-- Auszug zum Lesen --
Das Narrativ des aussichtslosen menschlichen Kampfes gegen eine natürliche Klimaschwankung, ist alt und wird mit jährlich wachsenden wissenschaftlichen Erkenntnissen, absurder. Es gibt schlicht keine andere Erklärung für den rapiden Temperaturanstieg auf der Erdoberfläche, genauso wenig, wie für den Anstieg von Treibhausgasen in der Atmosphäre, als menschliche Aktivitäten.

Natürliche Faktoren, wie Sonneneinstrahlung, Vulkanismus, Plattentektonik, die Umlaufbahn der Erde um die Sonne zeigten keine Schwankungen, die den beobachteten Klimawandel erklären könnten. Seit 1750 ist bei Vulkaneruptionen mindestens hundertmal weniger CO₂ freigesetzt worden, als bei der Verbrennung fossiler Brennstoffe durch den Menschen. Im Gegenteil können große Vulkaneruptionen sogar kurzzeitig zu einer globalen Abkühlung führen. Der Ausbruch des philippinischen Vulkans Pinatubo 1991 hatte eine globale Abkühlung von 0.4 °C zur Folge. Dafür sind Aerosole, kleine Aschepartikel und Ähnliches, die das Sonnenlicht zurückreflektieren und die Wolkenbildung anregen, verantwortlich (Quelle).

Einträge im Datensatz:
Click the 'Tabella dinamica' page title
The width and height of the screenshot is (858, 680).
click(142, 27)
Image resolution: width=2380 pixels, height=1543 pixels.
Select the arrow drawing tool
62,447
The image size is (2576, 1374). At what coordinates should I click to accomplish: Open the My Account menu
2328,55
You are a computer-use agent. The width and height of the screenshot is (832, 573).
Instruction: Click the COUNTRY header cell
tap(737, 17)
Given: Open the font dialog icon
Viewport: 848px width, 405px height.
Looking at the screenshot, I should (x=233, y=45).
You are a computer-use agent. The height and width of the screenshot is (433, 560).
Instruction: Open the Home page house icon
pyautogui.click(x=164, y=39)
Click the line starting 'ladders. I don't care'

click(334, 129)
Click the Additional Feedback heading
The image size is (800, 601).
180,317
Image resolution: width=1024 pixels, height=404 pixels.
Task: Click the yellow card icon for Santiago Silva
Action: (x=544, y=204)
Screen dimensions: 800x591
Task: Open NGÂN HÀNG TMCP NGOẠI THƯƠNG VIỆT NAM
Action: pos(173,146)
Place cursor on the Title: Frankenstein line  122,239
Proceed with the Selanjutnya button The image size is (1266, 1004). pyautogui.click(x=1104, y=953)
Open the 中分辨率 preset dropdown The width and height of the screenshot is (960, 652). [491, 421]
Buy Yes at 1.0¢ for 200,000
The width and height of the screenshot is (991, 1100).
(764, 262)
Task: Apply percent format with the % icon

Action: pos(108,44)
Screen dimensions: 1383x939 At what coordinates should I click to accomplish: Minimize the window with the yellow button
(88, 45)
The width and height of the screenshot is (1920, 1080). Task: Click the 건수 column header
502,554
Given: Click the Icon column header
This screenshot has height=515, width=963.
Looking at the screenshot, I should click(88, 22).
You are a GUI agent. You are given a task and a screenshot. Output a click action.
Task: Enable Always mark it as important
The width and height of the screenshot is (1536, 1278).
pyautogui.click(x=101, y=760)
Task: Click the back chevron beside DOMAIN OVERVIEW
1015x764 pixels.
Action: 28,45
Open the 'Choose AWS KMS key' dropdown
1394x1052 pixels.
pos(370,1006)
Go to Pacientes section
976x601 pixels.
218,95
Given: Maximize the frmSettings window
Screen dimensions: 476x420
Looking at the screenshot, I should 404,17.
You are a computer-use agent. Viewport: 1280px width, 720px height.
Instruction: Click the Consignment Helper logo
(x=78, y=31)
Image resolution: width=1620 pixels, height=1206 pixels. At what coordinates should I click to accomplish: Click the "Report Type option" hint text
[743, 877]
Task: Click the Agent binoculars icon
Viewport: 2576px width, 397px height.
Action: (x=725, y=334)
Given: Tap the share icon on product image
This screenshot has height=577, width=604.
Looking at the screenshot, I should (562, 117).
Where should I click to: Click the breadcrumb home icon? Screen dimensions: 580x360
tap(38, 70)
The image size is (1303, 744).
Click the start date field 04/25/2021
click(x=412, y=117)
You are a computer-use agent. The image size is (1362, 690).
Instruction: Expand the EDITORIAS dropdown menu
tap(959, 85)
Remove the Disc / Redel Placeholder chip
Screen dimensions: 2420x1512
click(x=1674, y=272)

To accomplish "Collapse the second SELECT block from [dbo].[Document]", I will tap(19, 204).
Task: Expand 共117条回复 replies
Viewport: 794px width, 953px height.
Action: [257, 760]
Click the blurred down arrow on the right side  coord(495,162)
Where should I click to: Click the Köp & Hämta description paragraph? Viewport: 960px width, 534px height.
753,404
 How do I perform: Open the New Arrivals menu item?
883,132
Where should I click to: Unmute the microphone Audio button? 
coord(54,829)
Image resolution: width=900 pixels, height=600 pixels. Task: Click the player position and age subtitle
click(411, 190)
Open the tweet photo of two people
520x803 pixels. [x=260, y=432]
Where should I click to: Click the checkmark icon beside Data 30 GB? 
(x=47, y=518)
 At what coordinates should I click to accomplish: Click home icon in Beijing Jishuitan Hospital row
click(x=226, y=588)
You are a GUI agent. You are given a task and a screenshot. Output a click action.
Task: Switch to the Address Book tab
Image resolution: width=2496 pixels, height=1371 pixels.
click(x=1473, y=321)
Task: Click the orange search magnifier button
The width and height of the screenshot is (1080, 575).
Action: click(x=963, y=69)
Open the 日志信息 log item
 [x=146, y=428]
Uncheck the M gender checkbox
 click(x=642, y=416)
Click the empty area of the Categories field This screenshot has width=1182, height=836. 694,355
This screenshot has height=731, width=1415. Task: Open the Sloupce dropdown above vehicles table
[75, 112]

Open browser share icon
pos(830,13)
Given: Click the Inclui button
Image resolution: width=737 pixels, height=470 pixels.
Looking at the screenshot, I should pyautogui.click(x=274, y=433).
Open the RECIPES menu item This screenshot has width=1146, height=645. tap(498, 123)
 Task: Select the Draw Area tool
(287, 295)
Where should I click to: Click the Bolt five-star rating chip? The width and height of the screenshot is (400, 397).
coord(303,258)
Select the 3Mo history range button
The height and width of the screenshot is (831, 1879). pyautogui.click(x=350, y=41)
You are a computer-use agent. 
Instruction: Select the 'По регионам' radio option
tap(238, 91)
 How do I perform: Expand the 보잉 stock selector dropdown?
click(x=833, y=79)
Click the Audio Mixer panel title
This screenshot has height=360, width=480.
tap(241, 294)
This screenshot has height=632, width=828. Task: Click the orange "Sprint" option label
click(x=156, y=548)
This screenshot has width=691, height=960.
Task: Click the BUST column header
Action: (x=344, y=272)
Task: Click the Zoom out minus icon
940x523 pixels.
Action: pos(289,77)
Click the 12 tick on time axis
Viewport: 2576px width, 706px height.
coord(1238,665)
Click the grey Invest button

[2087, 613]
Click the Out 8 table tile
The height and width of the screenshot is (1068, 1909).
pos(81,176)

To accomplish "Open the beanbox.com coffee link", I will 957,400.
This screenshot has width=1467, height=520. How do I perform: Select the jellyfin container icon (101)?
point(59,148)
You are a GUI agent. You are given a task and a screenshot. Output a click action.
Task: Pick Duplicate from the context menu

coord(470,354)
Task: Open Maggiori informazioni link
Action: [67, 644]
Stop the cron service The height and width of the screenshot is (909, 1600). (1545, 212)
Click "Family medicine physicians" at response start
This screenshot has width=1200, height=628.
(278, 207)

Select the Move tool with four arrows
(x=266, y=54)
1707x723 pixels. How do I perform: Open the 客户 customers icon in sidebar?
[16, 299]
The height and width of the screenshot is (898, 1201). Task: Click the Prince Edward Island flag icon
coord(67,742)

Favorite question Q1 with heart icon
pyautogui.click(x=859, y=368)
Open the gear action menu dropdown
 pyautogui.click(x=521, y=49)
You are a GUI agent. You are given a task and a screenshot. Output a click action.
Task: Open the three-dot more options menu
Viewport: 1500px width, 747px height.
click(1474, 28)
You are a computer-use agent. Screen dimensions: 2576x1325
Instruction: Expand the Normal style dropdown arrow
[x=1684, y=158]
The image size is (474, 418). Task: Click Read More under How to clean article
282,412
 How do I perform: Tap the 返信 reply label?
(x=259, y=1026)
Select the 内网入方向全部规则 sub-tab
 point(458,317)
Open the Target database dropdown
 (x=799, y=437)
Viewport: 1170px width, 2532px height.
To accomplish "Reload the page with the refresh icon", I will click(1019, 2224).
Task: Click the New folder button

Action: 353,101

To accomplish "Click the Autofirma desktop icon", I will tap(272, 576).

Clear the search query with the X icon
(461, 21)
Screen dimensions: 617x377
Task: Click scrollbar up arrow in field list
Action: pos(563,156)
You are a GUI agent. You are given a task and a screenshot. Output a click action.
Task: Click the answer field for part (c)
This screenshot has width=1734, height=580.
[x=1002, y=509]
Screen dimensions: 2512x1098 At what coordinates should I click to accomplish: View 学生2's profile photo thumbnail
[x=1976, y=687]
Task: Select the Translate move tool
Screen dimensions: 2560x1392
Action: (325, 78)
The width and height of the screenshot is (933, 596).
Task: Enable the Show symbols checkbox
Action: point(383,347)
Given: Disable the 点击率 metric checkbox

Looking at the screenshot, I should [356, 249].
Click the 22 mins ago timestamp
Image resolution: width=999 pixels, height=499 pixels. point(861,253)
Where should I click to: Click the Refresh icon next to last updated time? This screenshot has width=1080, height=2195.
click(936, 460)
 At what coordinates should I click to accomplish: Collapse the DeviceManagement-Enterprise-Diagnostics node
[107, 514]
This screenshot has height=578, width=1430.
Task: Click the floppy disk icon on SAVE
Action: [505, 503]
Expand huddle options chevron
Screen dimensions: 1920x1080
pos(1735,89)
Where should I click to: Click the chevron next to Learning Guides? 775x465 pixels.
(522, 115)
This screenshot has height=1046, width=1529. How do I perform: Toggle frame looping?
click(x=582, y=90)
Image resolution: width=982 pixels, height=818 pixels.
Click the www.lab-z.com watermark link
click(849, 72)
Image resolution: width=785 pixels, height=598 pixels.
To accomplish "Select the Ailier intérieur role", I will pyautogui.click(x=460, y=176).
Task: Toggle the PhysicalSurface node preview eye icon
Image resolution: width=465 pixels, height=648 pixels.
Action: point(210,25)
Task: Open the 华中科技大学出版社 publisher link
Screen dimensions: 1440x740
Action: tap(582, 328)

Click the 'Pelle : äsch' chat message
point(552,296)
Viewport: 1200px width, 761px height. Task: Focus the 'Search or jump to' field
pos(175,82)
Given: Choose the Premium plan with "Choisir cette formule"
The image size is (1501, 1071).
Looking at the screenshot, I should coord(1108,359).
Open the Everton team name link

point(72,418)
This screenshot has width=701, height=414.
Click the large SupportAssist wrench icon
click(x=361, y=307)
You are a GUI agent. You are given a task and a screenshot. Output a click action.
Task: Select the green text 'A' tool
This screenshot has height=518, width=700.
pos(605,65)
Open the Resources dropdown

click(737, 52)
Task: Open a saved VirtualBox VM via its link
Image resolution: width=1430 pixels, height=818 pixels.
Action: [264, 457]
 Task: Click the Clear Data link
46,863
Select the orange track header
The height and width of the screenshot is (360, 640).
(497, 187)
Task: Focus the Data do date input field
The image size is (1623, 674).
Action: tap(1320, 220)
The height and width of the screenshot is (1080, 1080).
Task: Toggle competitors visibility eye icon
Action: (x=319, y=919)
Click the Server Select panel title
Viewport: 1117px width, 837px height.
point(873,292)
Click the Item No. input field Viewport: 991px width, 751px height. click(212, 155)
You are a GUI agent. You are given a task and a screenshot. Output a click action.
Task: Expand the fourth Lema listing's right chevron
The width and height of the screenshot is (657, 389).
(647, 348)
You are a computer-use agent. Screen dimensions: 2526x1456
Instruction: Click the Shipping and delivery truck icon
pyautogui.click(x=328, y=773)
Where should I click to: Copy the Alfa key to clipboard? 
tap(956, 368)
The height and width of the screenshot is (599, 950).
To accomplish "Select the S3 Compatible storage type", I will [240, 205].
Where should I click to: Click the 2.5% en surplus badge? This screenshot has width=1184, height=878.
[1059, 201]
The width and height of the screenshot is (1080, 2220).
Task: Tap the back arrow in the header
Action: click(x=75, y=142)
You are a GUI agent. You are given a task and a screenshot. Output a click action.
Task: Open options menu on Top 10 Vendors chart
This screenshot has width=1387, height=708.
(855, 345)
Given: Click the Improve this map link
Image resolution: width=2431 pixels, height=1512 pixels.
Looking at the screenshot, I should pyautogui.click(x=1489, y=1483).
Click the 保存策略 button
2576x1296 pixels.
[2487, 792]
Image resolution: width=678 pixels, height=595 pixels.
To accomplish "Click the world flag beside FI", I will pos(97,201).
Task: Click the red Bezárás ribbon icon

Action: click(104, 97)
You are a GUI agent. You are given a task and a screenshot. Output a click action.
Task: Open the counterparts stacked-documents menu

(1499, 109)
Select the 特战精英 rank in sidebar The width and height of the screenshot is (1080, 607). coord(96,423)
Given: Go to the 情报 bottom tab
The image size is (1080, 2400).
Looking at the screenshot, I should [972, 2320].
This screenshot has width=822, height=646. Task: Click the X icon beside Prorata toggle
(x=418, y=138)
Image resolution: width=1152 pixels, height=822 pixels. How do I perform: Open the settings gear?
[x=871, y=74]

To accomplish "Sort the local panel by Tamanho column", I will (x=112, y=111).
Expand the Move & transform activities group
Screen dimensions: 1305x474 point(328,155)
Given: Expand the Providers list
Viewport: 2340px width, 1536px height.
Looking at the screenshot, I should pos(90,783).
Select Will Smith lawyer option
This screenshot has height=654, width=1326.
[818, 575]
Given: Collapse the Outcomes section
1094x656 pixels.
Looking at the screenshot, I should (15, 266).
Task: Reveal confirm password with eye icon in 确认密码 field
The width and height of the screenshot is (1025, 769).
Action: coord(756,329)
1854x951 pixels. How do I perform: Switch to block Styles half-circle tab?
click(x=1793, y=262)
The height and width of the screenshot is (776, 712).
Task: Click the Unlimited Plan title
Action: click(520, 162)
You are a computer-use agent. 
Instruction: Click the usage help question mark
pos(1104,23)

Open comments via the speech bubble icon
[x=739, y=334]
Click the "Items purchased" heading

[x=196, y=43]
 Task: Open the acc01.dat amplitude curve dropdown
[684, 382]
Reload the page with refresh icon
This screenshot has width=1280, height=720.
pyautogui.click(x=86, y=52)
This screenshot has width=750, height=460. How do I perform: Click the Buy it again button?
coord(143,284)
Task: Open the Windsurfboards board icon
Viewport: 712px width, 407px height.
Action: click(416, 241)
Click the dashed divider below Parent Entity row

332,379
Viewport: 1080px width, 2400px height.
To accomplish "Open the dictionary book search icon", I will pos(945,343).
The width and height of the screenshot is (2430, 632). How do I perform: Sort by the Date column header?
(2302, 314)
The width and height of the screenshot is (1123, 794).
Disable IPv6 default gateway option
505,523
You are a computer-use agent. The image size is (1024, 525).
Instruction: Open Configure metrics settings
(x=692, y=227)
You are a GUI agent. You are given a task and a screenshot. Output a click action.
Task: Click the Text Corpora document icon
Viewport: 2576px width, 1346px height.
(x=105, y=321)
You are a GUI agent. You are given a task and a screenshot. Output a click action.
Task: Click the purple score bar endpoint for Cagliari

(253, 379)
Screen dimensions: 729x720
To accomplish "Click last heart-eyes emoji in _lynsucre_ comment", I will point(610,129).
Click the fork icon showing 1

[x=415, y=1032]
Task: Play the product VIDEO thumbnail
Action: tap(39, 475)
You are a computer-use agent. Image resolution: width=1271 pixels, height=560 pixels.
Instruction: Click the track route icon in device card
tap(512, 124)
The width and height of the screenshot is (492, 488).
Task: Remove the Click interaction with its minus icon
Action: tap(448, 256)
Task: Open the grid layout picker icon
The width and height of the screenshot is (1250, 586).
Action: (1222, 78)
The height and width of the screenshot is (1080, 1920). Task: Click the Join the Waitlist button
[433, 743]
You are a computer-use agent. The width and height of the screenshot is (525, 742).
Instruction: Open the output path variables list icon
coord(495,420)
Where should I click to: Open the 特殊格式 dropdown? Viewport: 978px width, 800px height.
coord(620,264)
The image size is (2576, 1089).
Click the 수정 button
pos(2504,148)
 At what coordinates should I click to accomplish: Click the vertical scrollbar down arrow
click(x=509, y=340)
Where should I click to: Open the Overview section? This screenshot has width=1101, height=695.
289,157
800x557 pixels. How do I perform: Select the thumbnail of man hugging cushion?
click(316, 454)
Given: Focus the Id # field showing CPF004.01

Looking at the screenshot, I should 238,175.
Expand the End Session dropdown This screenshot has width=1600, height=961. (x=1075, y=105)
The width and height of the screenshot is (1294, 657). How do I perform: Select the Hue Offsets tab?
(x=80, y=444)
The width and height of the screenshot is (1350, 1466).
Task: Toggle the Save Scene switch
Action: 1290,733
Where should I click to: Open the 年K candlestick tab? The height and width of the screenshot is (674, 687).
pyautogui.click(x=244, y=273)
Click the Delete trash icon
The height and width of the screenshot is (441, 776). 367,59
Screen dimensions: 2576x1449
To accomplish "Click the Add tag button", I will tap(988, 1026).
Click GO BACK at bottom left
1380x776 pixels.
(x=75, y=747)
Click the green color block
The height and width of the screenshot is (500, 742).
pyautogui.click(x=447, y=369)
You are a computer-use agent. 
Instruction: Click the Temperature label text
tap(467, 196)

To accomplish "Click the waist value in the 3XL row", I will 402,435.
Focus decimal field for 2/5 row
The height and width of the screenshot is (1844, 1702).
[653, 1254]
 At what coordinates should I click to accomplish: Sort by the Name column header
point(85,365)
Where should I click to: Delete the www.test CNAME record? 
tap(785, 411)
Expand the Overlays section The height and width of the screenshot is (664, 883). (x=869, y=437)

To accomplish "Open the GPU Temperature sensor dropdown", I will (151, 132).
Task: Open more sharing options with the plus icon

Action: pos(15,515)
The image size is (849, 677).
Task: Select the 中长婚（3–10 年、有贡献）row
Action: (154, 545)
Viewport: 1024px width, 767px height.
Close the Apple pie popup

-- Gestellte Aufgabe A --
Welche natürlichen Faktoren zählt der Auszug zum Klimawandel namentlich auf? Nenne alle.
-- Gestellte Aufgabe B --
Stimmen die folgenden Aussagen mit dem Auszug zum Klimawandel überein? Beantworte jede mit Ja oder Nein und belege sie mit den entscheidenden Worten des Auszugs.
(i) Der Ausbruch des Pinatubo im Jahr 1991 führte zu einer globalen Abkühlung von 0.4 °C.
(ii) Seit 1750 haben Vulkaneruptionen mehr CO₂ freigesetzt als die Verbrennung fossiler Brennstoffe durch den Menschen.
(iii) Aerosole reflektieren das Sonnenlicht zurück.
-- Gestellte Aufgabe C --
Schreibe aus dem Auszug zum Klimawandel die Stelle von „Natürliche Faktoren, wie“ bis „anregen, verantwortlich (Quelle).“ wortgetreu ab.
Die Einträge stammen aus einer anderen Quelle.

-- Vollständige Antwort A --
- Sonneneinstrahlung
- Vulkanismus
- Plattentektonik
- die Umlaufbahn der Erde um die Sonne

-- Vollständige Antwort B --
(i) Ja: „Der Ausbruch des philippinischen Vulkans Pinatubo 1991 hatte eine globale Abkühlung von 0.4 °C zur Folge.“
(ii) Nein: „Seit 1750 ist bei Vulkaneruptionen mindestens hundertmal weniger CO₂ freigesetzt worden, als bei der Verbrennung fossiler Brennstoffe durch den Menschen.“
(iii) Ja: „Dafür sind Aerosole, kleine Aschepartikel und Ähnliches, die das Sonnenlicht zurückreflektieren und die Wolkenbildung anregen, verantwortlich“

-- Vollständige Antwort C --
Natürliche Faktoren, wie Sonneneinstrahlung, Vulkanismus, Plattentektonik, die Umlaufbahn der Erde um die Sonne zeigten keine Schwankungen, die den beobachteten Klimawandel erklären könnten. Seit 1750 ist bei Vulkaneruptionen mindestens hundertmal weniger CO₂ freigesetzt worden, als bei der Verbrennung fossiler Brennstoffe durch den Menschen. Im Gegenteil können große Vulkaneruptionen sogar kurzzeitig zu einer globalen Abkühlung führen. Der Ausbruch des philippinischen Vulkans Pinatubo 1991 hatte eine globale Abkühlung von 0.4 °C zur Folge. Dafür sind Aerosole, kleine Aschepartikel und Ähnliches, die das Sonnenlicht zurückreflektieren und die Wolkenbildung anregen, verantwortlich (Quelle).